ФАРМАЦЕВТИЧЕСКАЯ ПРОТИВОЯЗВЕННАЯ КОМПОЗИЦИЯ И СПОСОБ ЕЕ ПОЛУЧЕНИЯ Российский патент 2002 года по МПК A61K31/425 A61K9/20 A61P1/04 

Изобретение относится к области медицины, конкретно к лекарственному средству, обладающему противоязвенным действием.

В настоящее время наибольшее значение с точки зрения фармакотерапии придается роли H₂-рецепторов в регуляции секреторной деятельности желудка. H₂-агонисты стимулируют желудочную секрецию, а H₂-антагонисты являются одними из основных противоязвенных препаратов. Фамотидин, будучи антагонистом H₂-рецепторов гистамина, значительно более активен (по ингибированию секреции соляной кислоты) по сравнению с другими препаратами этой группы.
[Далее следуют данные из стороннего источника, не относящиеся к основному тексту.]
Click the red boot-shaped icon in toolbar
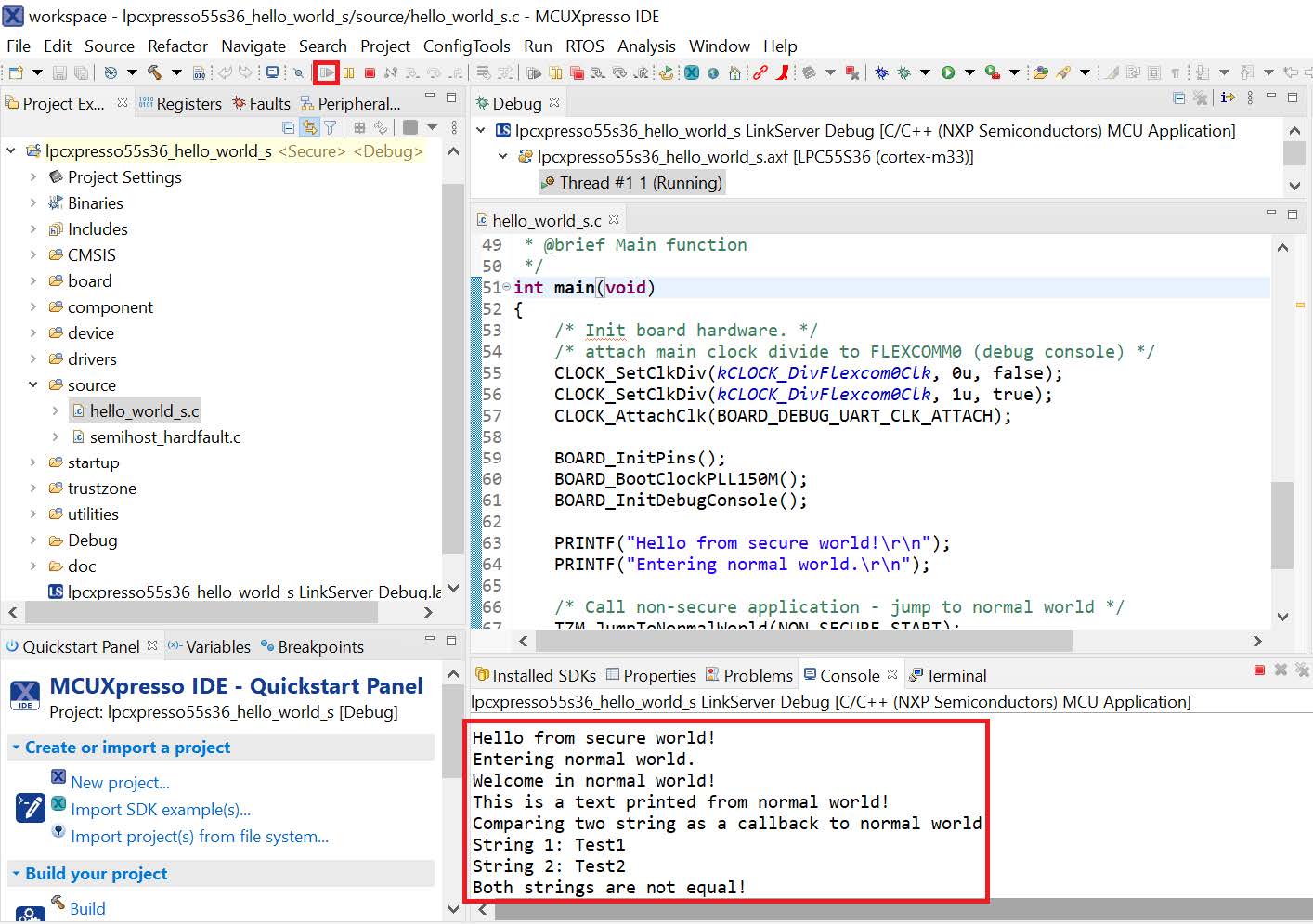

Применяют его, главным образом, при остром течении язвенной болезни желудка и двенадцатиперстной кишки, а также при других состояниях, требующих снижения гиперацидности желудочного сока. Поэтому разработка обладающей противоязвенным действием фармацевтической композиции на основе фамотидина является актуальной.

В патенте США N 4283408, 1981 г описан лекарственный препарат для подавления кислотности желудочного сока из группы гуанидинотиазоловых производных, имеющий следующий состав, г (на 1000 таблеток):
Активное соединение - 260
Крахмал - 37
Молочный сахар - 50
Магния стеарат - 3
Для получения таблеток указанные ингредиенты гранулируют, используя крахмальную пасту как связующее, а затем формуют таблетки, имеющие диаметр 9,5 мм. Конкретный пример на получение фармацевтической композиции с фамотидином не приведен. Кроме того, в патенте не отмечены неприятные органолептические свойства фамотидина, для ликвидации которых, практически, во всех последующих разработках стали использовать маскирующие вкус покрытия.

В Европейском патенте N 0473431, 1992 г описана фармацевтическая таблетка для жевания на основе фамотидина, не имеющая неприятного вкуса, которая содержит спрессованные покрытые гранулы, полученные ротационным гранулированием со связующим и носителем и покрытые полимерной смесью ацетата целлюлозы или ацетобутирата целлюлозы, или их смесью с поливинилпирролидоном. Ядро таблетки имеет следующий состав, мг:
Фамотидин - 10
Поливинилпирролидон - 5,52
Лактоза - 64,95
Ацетат целлюлозы - 6,31
Из указанной смеси получают сферические гранулы и наносят на них покрытие, предпочтительно из смеси ацетат целлюлозы /поливинилпирролидон. Покрытые гранулы прессуют в таблетки вместе с маннитолом, микрокристаллической целлюлозой, аспартамом, стеаратом магния, ароматизатором, красителем. Получают таблетку с общим весом 385 мг и содержанием в ней 10 мг фамотидина. Технология получения таких таблеток следующая. Смешивают 5 кг фамотидина, 2 кг поливинилпирролидона и 33 кг лактозы с шарами в ротогрануляторе. На ротогранулятор распыляют воду (7 кг) при работающем роторе. Ротогранулированные частицы сушат при 30-35^oC после снижения скорости ротора. Для покрытия частиц используют раствор ацетата целлюлозы и поливинилпирролидон в смеси ацетон-метанол (80: 20) при 30^oC. Таблетки получают обычной процедурой прессования покрытых оболочкой гранул с вышеперечисленными целевыми добавками. Недостатком данной разработки является сложная и трудоемкая технология производства таблеток. Кроме того, нельзя исключить, что при прессовании ядер с наполнителями частично может нарушиться покрытие гранул, что может сказаться на органолептических свойствах таблеток фамотидина.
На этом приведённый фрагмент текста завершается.